> What to do: Beginning at the line that holds "Screen dimensions: 846x654", transcribe each line exactly through the end of the records, and leave any pictures out.

> Data records:
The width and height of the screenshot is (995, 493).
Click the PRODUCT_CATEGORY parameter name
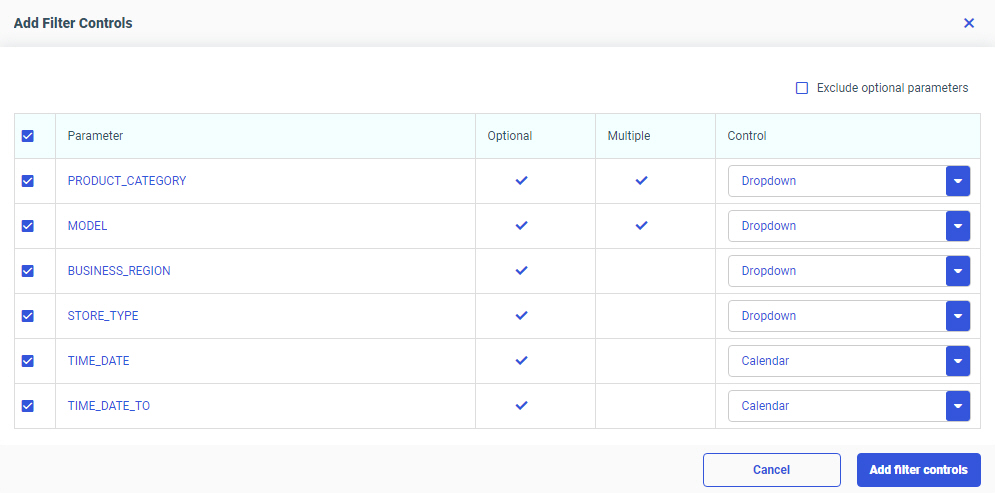[127, 181]
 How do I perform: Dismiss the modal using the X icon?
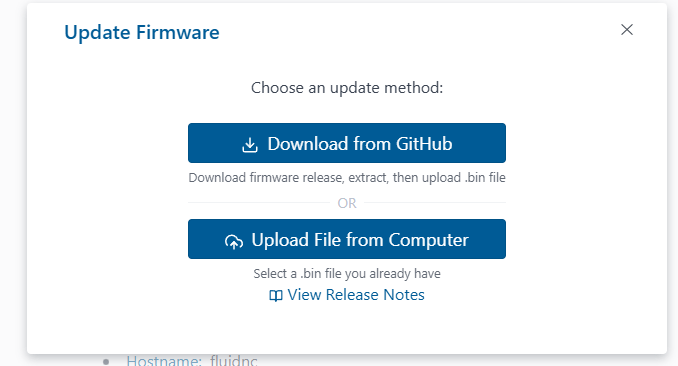(x=627, y=29)
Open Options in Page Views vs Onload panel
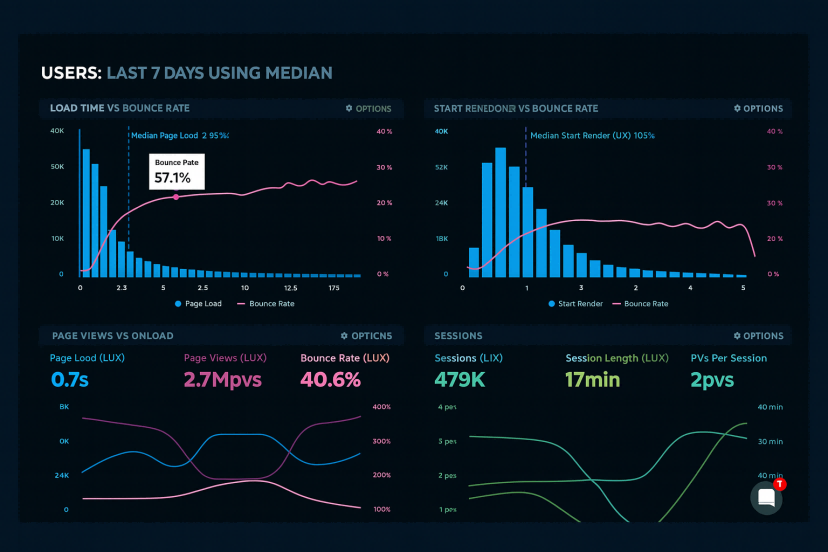This screenshot has width=828, height=552. (366, 336)
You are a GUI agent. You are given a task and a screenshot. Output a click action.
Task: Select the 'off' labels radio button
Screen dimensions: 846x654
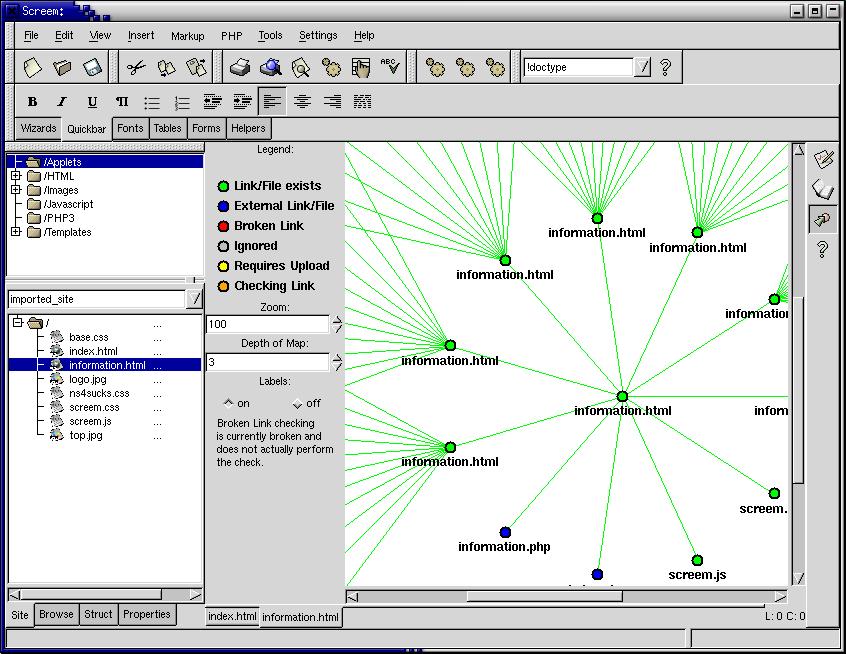[297, 404]
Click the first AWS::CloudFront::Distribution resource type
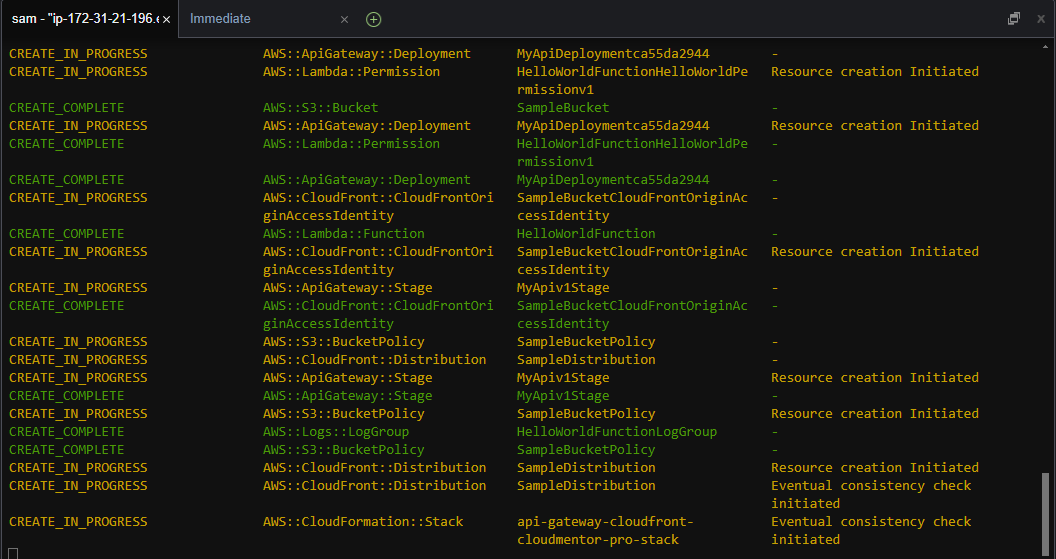This screenshot has width=1056, height=559. [x=374, y=360]
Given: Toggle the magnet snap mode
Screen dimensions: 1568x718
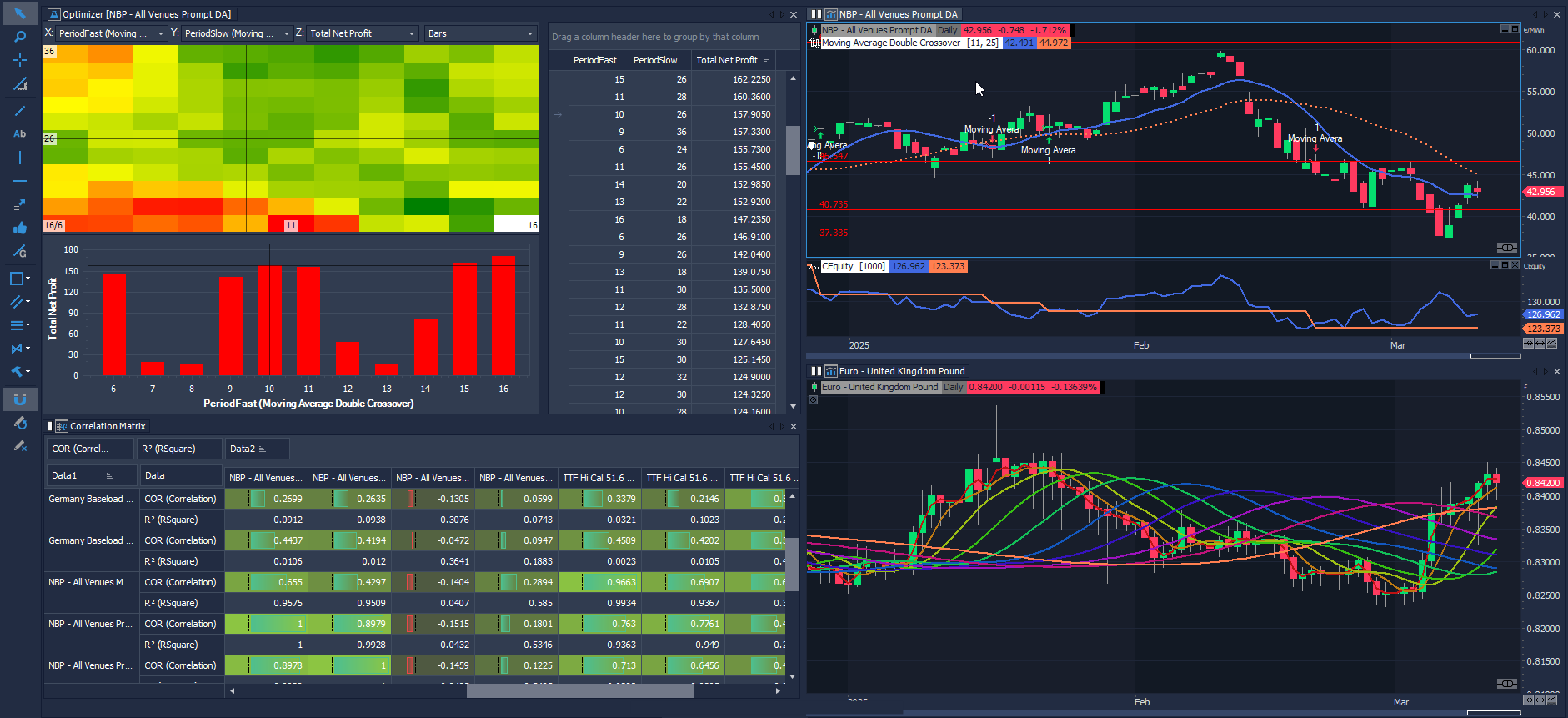Looking at the screenshot, I should [20, 399].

> Answer to this task:
Screen dimensions: 846x654
[297, 404]
Click the first AWS::CloudFront::Distribution resource type
This screenshot has width=1056, height=559. [x=374, y=360]
Given: Toggle the magnet snap mode
Screen dimensions: 1568x718
Looking at the screenshot, I should [20, 399].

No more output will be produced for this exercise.